_Problem to work on_
Through the line that contains "Conditions d'utilisation (455, 1517)", return the data below exactly, starting at its first line; leave the rest out.

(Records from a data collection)
= = = =
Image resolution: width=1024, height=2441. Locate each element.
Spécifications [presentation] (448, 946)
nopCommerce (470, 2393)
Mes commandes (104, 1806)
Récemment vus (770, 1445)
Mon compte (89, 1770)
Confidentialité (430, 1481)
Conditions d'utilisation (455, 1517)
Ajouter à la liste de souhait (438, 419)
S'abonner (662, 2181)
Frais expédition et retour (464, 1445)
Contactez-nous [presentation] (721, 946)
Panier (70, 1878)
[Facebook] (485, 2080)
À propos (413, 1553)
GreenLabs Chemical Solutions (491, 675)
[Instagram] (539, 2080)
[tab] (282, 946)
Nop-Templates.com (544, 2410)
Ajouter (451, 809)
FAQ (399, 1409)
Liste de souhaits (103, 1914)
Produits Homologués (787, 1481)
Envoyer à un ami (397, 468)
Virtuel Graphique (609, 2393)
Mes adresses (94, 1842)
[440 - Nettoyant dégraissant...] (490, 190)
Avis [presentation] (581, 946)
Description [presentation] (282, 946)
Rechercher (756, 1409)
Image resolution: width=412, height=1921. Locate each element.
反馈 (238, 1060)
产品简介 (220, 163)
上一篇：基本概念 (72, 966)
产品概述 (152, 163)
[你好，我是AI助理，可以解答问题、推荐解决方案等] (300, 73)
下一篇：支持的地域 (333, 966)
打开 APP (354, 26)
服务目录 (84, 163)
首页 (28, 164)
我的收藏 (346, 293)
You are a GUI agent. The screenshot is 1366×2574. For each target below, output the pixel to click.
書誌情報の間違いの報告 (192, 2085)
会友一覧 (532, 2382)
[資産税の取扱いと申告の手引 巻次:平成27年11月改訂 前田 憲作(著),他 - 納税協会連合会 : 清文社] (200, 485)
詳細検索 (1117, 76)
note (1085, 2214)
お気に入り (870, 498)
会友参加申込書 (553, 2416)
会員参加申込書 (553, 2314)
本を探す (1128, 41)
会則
= = = =
_Solution to the problem_
Image resolution: width=1024, height=2441. Locate each element.
Spécifications [presentation] (448, 946)
nopCommerce (470, 2393)
Mes commandes (104, 1806)
Récemment vus (770, 1445)
Mon compte (89, 1770)
Confidentialité (430, 1481)
Conditions d'utilisation (455, 1517)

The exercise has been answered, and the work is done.